Building a Data Platform to enable analytics and AI-driven innovation

Build a Data Mesh & Set up?MLOps

Businesses realize that as more and more products and services become digitized, there is an opportunity to capture a lot of value by taking better advantage of data. In retail, it could be by avoiding deep discounting by stocking the right items at the right time. In financial services, it could be by identifying unusual activity and behavior faster than the competition. In media, it could be by increasing engagement by offering up more personalized recommendations.

Key Challenges

In my talk at Cloud Next OnAir (see video), I describe that, in order to lead your company towards data-powered innovation, there are a few key challenges that you will have to address:

  • The size of data that you will employ will increase 30–100% year on year. You are looking at a 5x data growth over the next 3–4 years. Do not build your infrastructure for the data you currently have. Plan for growth.
  • 25% of your data will be streaming data. Avoid the temptation of building a batch data processing platform. You will want to unify batch and stream processing.
  • Data quality reduces the farther away from the originating team the data gets. So, you will have to provide domain experts control over the data. Don’t centralize data in IT.
  • The greatest value in ML/AI will be obtained by combining data that you have across your organization and even data shared by partners.
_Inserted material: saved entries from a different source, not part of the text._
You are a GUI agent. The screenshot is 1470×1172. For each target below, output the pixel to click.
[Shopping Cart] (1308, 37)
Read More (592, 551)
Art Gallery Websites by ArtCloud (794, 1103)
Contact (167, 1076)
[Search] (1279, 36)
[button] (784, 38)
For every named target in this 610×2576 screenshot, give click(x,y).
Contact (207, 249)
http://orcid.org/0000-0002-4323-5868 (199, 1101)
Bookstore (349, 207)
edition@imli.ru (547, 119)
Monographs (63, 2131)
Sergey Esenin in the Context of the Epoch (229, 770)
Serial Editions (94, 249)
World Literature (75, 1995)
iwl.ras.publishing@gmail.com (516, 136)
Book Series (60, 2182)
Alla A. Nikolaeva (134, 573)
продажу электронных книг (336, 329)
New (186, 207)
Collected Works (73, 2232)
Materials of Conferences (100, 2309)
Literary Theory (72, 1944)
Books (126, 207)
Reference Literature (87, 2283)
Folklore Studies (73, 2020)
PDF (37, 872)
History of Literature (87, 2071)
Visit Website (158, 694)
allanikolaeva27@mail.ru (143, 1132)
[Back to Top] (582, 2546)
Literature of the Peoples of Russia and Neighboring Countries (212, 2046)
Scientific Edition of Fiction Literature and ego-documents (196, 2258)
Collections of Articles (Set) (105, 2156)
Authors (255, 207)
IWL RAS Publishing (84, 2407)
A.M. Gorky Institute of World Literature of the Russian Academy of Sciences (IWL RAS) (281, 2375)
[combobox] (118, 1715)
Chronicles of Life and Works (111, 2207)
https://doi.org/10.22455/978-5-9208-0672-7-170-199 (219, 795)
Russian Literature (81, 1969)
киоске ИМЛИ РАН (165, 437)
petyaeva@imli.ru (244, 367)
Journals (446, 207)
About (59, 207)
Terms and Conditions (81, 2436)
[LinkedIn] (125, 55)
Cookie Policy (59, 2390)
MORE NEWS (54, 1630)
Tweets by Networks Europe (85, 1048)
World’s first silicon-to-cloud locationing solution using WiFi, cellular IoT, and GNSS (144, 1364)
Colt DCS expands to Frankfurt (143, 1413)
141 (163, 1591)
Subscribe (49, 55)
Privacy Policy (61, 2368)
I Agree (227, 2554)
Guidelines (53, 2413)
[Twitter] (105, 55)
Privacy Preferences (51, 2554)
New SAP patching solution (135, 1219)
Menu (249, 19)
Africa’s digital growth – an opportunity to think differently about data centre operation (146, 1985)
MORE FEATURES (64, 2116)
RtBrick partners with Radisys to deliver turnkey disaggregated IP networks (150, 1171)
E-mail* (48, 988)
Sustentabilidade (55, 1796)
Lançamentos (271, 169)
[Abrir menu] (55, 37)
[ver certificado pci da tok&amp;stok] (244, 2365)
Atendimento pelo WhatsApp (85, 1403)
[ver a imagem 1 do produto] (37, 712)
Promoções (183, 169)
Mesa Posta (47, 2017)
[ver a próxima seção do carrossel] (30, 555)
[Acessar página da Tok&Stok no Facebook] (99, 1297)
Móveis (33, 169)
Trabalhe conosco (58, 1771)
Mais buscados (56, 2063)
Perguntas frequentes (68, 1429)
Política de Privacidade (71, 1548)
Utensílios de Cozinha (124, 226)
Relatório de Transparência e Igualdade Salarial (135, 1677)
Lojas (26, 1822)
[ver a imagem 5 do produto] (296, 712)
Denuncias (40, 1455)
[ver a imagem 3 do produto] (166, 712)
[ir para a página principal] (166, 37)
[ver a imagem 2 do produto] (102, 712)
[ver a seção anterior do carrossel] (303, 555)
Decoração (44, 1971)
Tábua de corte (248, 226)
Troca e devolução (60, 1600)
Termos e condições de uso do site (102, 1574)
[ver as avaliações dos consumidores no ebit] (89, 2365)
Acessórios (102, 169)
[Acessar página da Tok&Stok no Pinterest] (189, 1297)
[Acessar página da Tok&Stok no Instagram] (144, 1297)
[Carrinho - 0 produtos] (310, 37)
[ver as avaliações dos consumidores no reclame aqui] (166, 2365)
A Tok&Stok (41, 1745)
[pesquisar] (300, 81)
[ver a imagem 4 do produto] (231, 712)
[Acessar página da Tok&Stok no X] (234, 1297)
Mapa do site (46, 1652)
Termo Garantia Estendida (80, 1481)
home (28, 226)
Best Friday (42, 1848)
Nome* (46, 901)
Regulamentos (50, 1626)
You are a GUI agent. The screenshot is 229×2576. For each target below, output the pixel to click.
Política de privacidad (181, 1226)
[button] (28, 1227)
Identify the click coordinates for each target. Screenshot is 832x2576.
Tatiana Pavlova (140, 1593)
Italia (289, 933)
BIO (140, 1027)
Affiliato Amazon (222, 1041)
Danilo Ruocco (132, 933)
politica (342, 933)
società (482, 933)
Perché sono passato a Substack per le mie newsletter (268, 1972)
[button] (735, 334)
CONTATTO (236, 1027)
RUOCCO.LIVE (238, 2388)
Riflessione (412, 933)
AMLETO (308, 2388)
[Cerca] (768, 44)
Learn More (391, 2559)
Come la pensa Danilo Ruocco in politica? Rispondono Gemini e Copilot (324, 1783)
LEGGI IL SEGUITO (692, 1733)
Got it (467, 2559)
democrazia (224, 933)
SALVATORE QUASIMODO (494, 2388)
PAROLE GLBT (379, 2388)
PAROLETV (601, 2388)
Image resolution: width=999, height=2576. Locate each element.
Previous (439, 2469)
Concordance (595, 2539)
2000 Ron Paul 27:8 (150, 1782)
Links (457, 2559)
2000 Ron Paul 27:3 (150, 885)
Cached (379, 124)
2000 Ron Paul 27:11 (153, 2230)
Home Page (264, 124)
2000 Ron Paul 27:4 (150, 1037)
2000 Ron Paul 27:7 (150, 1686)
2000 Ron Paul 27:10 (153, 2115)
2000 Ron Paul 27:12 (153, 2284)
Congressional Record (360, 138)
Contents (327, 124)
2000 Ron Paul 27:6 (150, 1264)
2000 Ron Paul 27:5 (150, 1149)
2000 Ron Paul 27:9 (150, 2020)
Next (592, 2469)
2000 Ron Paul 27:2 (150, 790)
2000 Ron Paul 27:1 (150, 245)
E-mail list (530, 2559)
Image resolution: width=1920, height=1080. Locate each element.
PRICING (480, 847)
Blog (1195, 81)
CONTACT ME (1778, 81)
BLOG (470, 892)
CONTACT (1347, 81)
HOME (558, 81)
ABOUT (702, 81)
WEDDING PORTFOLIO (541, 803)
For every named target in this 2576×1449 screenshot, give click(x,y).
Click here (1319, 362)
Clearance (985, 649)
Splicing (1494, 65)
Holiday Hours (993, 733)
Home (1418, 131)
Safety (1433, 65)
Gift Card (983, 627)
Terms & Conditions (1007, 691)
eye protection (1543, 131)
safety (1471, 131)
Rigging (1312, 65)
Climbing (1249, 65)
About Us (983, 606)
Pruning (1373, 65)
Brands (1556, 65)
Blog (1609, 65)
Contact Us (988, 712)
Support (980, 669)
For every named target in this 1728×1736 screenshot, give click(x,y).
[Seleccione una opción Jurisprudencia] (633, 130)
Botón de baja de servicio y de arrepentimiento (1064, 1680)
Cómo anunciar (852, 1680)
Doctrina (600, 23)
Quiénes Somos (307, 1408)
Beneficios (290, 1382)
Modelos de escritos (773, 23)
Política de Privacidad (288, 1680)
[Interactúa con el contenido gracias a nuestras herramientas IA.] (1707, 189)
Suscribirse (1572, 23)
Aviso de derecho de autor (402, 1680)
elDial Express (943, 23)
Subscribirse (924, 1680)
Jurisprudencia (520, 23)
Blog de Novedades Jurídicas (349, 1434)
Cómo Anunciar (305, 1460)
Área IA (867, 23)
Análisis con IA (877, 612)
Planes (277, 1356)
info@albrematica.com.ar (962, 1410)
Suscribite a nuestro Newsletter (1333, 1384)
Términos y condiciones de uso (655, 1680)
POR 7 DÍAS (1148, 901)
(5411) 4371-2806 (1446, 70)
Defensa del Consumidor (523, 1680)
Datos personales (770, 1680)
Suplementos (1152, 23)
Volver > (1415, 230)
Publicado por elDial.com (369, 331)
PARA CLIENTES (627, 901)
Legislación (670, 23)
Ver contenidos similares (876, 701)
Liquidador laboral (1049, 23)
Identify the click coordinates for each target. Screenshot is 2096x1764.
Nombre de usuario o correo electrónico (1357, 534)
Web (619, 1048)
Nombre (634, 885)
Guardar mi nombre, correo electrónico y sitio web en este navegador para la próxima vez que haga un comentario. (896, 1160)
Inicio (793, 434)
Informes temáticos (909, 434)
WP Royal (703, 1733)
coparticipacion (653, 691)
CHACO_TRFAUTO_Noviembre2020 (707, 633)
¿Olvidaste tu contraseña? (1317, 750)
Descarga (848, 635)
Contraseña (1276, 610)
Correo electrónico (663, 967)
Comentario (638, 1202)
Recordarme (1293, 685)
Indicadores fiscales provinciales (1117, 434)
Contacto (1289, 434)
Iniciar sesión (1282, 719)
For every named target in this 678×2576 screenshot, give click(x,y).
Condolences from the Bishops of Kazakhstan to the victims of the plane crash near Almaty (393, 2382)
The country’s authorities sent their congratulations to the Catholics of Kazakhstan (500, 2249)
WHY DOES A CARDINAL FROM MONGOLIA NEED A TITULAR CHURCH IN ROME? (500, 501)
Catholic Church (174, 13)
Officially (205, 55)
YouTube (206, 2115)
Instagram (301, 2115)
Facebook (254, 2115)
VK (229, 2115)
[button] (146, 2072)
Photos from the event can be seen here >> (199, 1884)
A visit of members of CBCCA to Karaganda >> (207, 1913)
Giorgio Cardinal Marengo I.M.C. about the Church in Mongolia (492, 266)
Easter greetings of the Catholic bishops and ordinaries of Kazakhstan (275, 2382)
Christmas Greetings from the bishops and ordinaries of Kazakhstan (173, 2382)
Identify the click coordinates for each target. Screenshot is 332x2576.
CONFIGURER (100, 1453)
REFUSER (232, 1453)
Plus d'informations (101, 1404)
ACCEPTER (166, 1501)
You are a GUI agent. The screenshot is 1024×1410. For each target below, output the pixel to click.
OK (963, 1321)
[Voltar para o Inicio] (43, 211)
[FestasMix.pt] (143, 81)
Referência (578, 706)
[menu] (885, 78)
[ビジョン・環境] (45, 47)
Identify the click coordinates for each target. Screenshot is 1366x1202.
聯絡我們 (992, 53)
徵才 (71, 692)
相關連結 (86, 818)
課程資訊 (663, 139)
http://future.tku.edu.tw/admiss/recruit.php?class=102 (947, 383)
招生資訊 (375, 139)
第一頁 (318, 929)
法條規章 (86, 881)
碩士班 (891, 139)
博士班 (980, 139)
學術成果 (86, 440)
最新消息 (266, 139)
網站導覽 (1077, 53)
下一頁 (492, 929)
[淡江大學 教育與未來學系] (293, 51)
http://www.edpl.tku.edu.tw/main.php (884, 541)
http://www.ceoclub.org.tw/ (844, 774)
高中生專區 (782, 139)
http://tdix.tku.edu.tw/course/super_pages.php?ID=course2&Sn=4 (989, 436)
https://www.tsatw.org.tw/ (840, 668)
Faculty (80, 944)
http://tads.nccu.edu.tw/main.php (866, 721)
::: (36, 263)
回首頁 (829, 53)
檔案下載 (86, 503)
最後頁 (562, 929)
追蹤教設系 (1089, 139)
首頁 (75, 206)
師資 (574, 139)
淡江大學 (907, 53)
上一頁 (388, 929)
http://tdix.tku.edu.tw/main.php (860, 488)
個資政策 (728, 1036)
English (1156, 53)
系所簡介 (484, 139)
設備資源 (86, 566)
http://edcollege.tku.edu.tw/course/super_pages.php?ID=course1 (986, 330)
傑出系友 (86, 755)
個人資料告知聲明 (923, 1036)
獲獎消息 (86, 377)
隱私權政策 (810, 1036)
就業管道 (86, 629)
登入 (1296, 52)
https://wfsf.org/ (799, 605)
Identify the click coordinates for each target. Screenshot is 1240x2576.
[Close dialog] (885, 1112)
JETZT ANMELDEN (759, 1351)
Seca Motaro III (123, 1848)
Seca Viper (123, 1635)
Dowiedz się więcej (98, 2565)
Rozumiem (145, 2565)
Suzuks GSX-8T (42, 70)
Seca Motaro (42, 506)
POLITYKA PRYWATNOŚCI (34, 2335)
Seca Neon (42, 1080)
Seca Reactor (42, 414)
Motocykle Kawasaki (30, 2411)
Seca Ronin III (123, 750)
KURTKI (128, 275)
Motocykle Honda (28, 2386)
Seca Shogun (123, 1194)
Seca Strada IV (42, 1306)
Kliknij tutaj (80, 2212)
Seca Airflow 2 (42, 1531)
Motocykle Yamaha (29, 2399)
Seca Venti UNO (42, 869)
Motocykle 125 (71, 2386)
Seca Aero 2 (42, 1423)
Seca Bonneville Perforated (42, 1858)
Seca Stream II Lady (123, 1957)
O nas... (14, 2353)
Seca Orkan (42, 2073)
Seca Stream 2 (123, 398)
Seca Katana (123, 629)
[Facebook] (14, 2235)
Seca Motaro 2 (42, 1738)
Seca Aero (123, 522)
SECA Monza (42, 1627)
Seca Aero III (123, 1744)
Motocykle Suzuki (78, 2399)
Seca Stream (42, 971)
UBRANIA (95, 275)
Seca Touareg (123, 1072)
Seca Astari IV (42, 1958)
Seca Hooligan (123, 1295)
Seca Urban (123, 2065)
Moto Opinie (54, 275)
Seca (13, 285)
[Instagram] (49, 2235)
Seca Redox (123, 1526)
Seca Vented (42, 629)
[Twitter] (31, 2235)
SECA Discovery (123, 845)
Breaking silos and building a data culture will be key.
  • Much of your data will be unstructured — images, video, audio (chat), and free form text. You will be building data and ML pipelines that derive insights from unstructured data.
  • AI/ML skills will be scarce, so you will have to take advantage of packaged AI solutions and systems that democratize machine learning.

The platform that you will need to build will need to address all of these challenges and serve as an enabler of innovation.

In this article, I will summarize the key points from my talk, and delve into technical details that I didn’t have time to cover. I recommend both watching the talk and reading this article because the two are complementary.

The 5-step?journey

Based on our experience helping many Google Cloud customers go through a digital transformation journey, there are five steps in the journey:

No alt text provided for this image


Step 1: Simplify operations and lower the total cost of ownership

The first step for most enterprises is to find the budget. Moving your enterprise data warehouse and data lakes to the cloud can save you anywhere from 50% to 75%, mostly by reducing the need to spend valuable time doing resource provisioning. Ephemeral and spiky workloads will also benefit from autoscaling and the cloud economics of pay-for-what-you-use.

But when doing this, make sure you are setting yourself up for success because this is only the first step of the journey. Your goal is not just to save money; it is to drive innovation. You can get the ability to handle more data, more unstructured data, streaming data, and build a data culture (“modernize your data platform”) and save money at the same time by moving to a capable platform. Just make sure to pick a platform that is serverless, self-tuning, highly scalable, provides high-performance streaming ingestion, allows you to operationalize ML without moving data, enables domain experts to “own” the data but share it broadly with the organization, and does all this in a robust, secure way.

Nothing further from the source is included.